Then in 1841 Parliament passed an Act giving favourable terms to landowners who would give land for the building of new elementary schools, in a drive to improve the education of the poor. Isaac Gossett was the instigator of local fundraising to build on a piece of land given by the Duke of Buccleuch and his heir Lord Montagu of Beaulieu. One donation, of £20, came from Queen Victoria’s mother, Victoria of Saxe-Coburg.

  The newspaper reported at its opening on 20th November 1843:

On Monday last, the Infant School at Datchet was opened for the free instruction of the poor of that village. The Inhabitants feel themselves greatly indebted to the Rev. Isaac Gossett for the establishment of this charitable organisation, through whose strenuous exertions, aided by liberal donations and subscriptions of the local gentry, so laudable and desirable an object has been accomplished.
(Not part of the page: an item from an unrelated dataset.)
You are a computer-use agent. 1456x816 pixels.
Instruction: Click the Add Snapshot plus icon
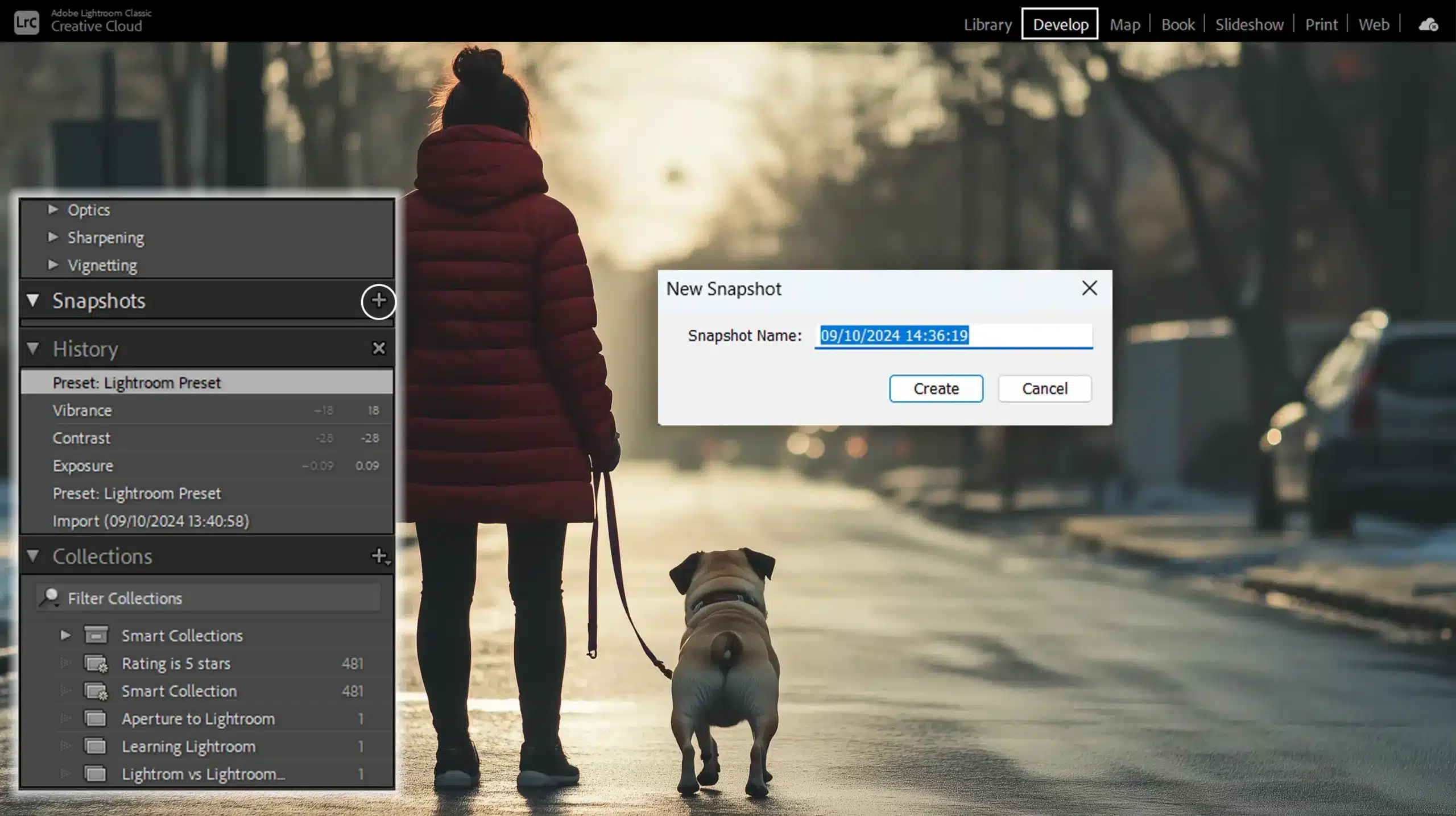[x=378, y=301]
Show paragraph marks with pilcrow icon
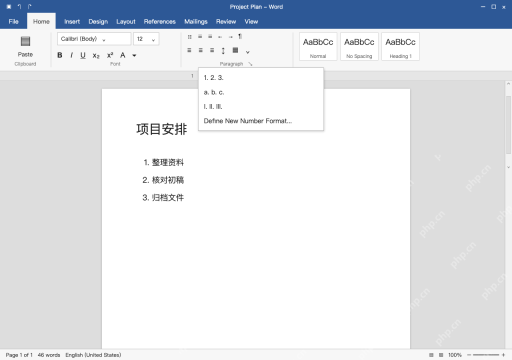 tap(240, 36)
  Although the school was already opened, the actual land conveyance deed was signed in 1844. It states that the school should be:

Under the management, control and inspection of the Vicar of the Parish, to be used for the purpose of educating the children of poor persons in the Parish according to the Principles of the Established Church of England, and for no other purpose.
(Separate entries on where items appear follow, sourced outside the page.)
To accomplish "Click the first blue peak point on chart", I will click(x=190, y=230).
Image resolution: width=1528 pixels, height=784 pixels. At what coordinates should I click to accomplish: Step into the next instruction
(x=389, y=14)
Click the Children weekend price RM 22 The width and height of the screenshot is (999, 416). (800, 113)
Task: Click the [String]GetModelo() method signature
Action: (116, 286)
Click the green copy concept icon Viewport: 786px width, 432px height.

Isaac Gossett died aged 72 in 1855, leaving a flourishing school as his legacy to the village.  His successor, Rev F. U. Hall, turned his sights instead to the long-overdue rebuilding of the church, an activity which was reaching its peak all over the country. Gosset and his family are buried in a prominent tomb of pink granite near the northern edge of Datchet’s churchyard. It commemorates his own thirty-eight years as Vicar of Datchet, his wife who died in 1863 and a son, William, who had died aged three in 1828. His mother, Catherine, is also buried there; she died in 1831 aged eighty-three. Inside the church, near the door in the south aisle, there is a memorial plaque to his grand daughter Henrikka Gosset who died at Portslade in 1878. She must have been the daughter of Isaac’s eldest son (whose name is not known), and apparently the only one of his children who produced a family. The fact that his family continued to place memorials in the church at Datchet so long after his death suggests that Isaac Gosset must have felt particularly attached to the village even though he had other, and more prestigious, connections.